■ **Task to carry out**:
Can you return the data below verbatim, every line unchanged and in its original order?

---------- Data for the task ----------

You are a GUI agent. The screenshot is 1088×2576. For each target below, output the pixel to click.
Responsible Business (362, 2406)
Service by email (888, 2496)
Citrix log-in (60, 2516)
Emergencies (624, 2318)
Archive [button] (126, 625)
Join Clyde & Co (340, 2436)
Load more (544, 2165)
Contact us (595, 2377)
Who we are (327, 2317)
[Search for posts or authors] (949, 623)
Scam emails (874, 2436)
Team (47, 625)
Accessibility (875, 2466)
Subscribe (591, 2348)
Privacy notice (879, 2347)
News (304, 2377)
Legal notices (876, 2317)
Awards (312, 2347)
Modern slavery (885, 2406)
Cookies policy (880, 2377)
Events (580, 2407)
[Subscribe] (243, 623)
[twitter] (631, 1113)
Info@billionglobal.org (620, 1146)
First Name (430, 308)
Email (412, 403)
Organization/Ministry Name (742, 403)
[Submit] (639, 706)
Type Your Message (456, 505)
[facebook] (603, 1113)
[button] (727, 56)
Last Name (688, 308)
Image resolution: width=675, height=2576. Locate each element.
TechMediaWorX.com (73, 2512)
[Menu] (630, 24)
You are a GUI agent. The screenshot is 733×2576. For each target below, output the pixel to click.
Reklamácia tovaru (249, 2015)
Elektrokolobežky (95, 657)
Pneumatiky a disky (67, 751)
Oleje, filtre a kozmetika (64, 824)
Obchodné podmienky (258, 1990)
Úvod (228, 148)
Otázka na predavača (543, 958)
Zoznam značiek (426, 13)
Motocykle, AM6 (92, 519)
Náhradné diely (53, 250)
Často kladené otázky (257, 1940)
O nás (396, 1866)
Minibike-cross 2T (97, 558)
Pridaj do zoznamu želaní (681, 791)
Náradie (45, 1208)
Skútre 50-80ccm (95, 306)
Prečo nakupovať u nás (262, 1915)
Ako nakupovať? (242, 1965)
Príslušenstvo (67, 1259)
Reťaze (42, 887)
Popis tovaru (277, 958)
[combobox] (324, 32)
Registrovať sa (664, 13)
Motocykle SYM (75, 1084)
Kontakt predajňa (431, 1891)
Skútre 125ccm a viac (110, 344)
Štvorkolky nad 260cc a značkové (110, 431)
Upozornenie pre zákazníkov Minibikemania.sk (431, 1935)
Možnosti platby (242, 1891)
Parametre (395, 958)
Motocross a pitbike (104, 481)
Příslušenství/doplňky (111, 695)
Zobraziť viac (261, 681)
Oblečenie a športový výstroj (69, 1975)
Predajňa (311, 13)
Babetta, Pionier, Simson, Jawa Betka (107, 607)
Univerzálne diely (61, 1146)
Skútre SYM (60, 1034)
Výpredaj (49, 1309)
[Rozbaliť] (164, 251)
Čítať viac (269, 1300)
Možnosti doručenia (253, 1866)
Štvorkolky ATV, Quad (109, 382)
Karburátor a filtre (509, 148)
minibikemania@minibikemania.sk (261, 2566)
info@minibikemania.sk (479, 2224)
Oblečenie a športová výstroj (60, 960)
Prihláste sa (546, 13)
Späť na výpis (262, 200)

----------

■ **Result for this task**:
You are a GUI agent. The screenshot is 1088×2576. For each target below, output the pixel to click.
Responsible Business (362, 2406)
Service by email (888, 2496)
Citrix log-in (60, 2516)
Emergencies (624, 2318)
Archive [button] (126, 625)
Join Clyde & Co (340, 2436)
Load more (544, 2165)
Contact us (595, 2377)
Who we are (327, 2317)
[Search for posts or authors] (949, 623)
Scam emails (874, 2436)
Team (47, 625)
Accessibility (875, 2466)
Subscribe (591, 2348)
Privacy notice (879, 2347)
News (304, 2377)
Legal notices (876, 2317)
Awards (312, 2347)
Modern slavery (885, 2406)
Cookies policy (880, 2377)
Events (580, 2407)
[Subscribe] (243, 623)
[twitter] (631, 1113)
Info@billionglobal.org (620, 1146)
First Name (430, 308)
Email (412, 403)
Organization/Ministry Name (742, 403)
[Submit] (639, 706)
Type Your Message (456, 505)
[facebook] (603, 1113)
[button] (727, 56)
Last Name (688, 308)
Image resolution: width=675, height=2576. Locate each element.
TechMediaWorX.com (73, 2512)
[Menu] (630, 24)
You are a GUI agent. The screenshot is 733×2576. For each target below, output the pixel to click.
Reklamácia tovaru (249, 2015)
Elektrokolobežky (95, 657)
Pneumatiky a disky (67, 751)
Oleje, filtre a kozmetika (64, 824)
Obchodné podmienky (258, 1990)
Úvod (228, 148)
Otázka na predavača (543, 958)
Zoznam značiek (426, 13)
Motocykle, AM6 (92, 519)
Náhradné diely (53, 250)
Často kladené otázky (257, 1940)
O nás (396, 1866)
Minibike-cross 2T (97, 558)
Pridaj do zoznamu želaní (681, 791)
Náradie (45, 1208)
Skútre 50-80ccm (95, 306)
Prečo nakupovať u nás (262, 1915)
Ako nakupovať? (242, 1965)
Príslušenstvo (67, 1259)
Reťaze (42, 887)
Popis tovaru (277, 958)
[combobox] (324, 32)
Registrovať sa (664, 13)
Motocykle SYM (75, 1084)
Kontakt predajňa (431, 1891)
Skútre 125ccm a viac (110, 344)
Štvorkolky nad 260cc a značkové (110, 431)
Upozornenie pre zákazníkov Minibikemania.sk (431, 1935)
Možnosti platby (242, 1891)
Parametre (395, 958)
Motocross a pitbike (104, 481)
Příslušenství/doplňky (111, 695)
Zobraziť viac (261, 681)
Oblečenie a športový výstroj (69, 1975)
Predajňa (311, 13)
Babetta, Pionier, Simson, Jawa Betka (107, 607)
Univerzálne diely (61, 1146)
Skútre SYM (60, 1034)
Výpredaj (49, 1309)
[Rozbaliť] (164, 251)
Čítať viac (269, 1300)
Možnosti doručenia (253, 1866)
Štvorkolky ATV, Quad (109, 382)
Karburátor a filtre (509, 148)
minibikemania@minibikemania.sk (261, 2566)
info@minibikemania.sk (479, 2224)
Oblečenie a športová výstroj (60, 960)
Prihláste sa (546, 13)
Späť na výpis (262, 200)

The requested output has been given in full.